For many years, jealousy and I were best friends. My older sister is radiantly beautiful, as is my younger sister. (As am I, but we’ll come back to that later.) I was painfully jealous of my older sister Lisa, of her ability to socialize with such finesse, of how much all the guys always wanted her, of her quick witted strength and ability to respond without hesitation, of her confidence in who she is. The energy had such a hold on me, I continually tried to ‘get over it’ and even wrote my high school graduation speech on contentment, centering on this childhood jealousy and desperately hoping something would change after this. It did – but only for a short while. Because in reality – we cannot FORCE our way through emotions that run deep in our cells. We must FEEL them fully, sink deep into the space of marinating in the energy so that the drops of love, of wisdom, of truth can find their way to our lips.
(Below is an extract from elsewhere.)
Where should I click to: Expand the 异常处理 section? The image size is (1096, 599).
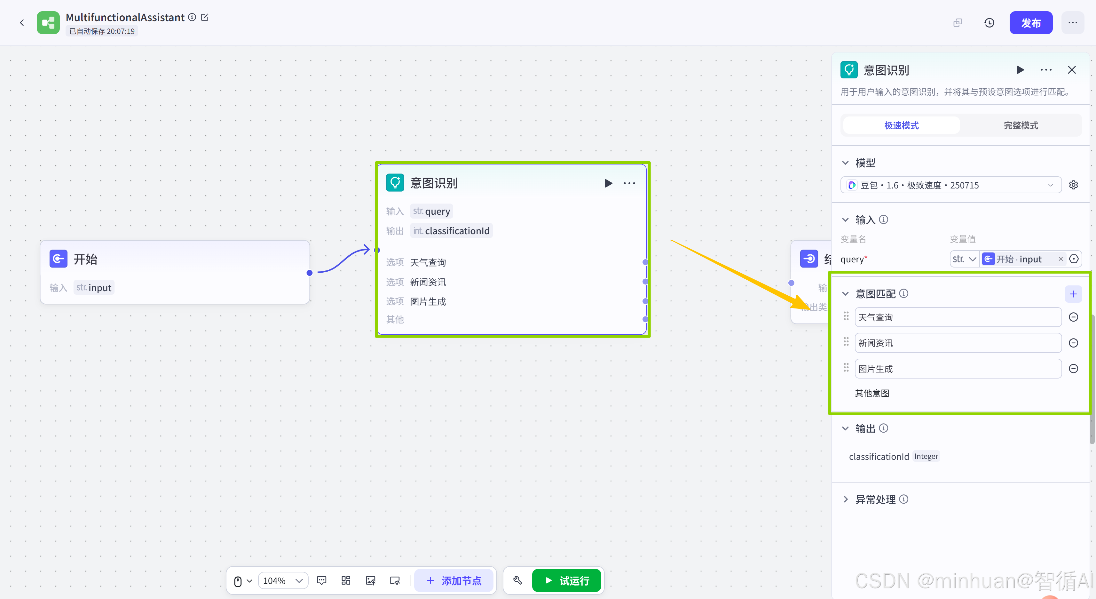coord(845,499)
Following up on The Beautiful Truth About the Green Eyed Monster, I see even more clearly today into the layers of our envious nature. Because this has been so present for me, I have NEEDED to understand envy at its depths, to transform how it plays into my heart, my soul and to turn off its power over my thoughts. As I began to feel into ENVY today, this is what I felt/experienced:
When we are feeling envious of another, we become empty inside. Not the kind of empty that awaits the Beloved filling us with Love, but the kind of empty that depletes our authentic power. We are in essence, trampling who we ARE. Because envy is derived from placing our eyes, our heart on another person, on their gifts, their beauty, wisdom, grace, wealth, love, health – you name it. We are no longer able to SEE ourselves because all we see is THEM. We effectively tell ourselves we are small, others are big and what we feel, carry, witness, know as our truth no longer holds our gaze.
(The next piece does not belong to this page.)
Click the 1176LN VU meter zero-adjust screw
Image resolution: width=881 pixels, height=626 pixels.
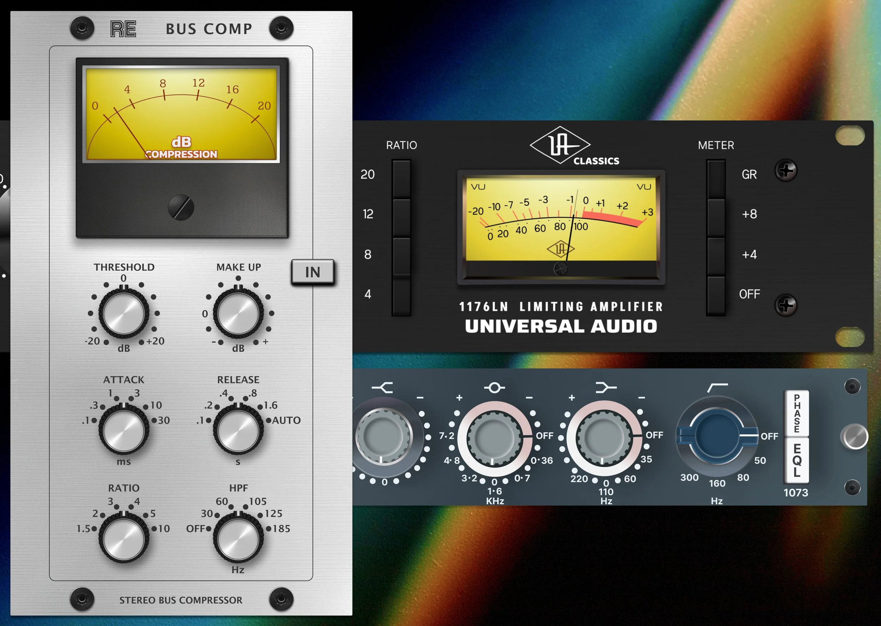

Now, in a moment of fiery envy, of feeling so empty, small, ‘nothing’ – take a moment and breathe. Turn your gaze back to the beauty staring back at you from the mirror. Breathe HER in. See HER. Close your eyes and feel for your inner power. Let your passion begin whispering to you, touching you, arousing you. Let your interior grace pour itself over you, heating every inch of flesh. FEEL WHO YOU ARE.
This, my loves, this is the beckoning that lies beneath your envy. As long as my eyes were on my sister, Lisa would always be a beautiful Goddess and I would be dark and invisible. She remains a beautiful Goddess, as does my younger sister Lydia. In present time, I not only know, but can FEEL the GODDESS I AM. And what matters most to me, what fills me up so completely is allowing myself to own that truth rather than passing it off to someone else to hold for me. I AM A BEAUTIFUL GODDESS, filled with a richness, with a fiery passion that ignites even the blackest of nights. I know who I am. And that is the breath envy needed to be released.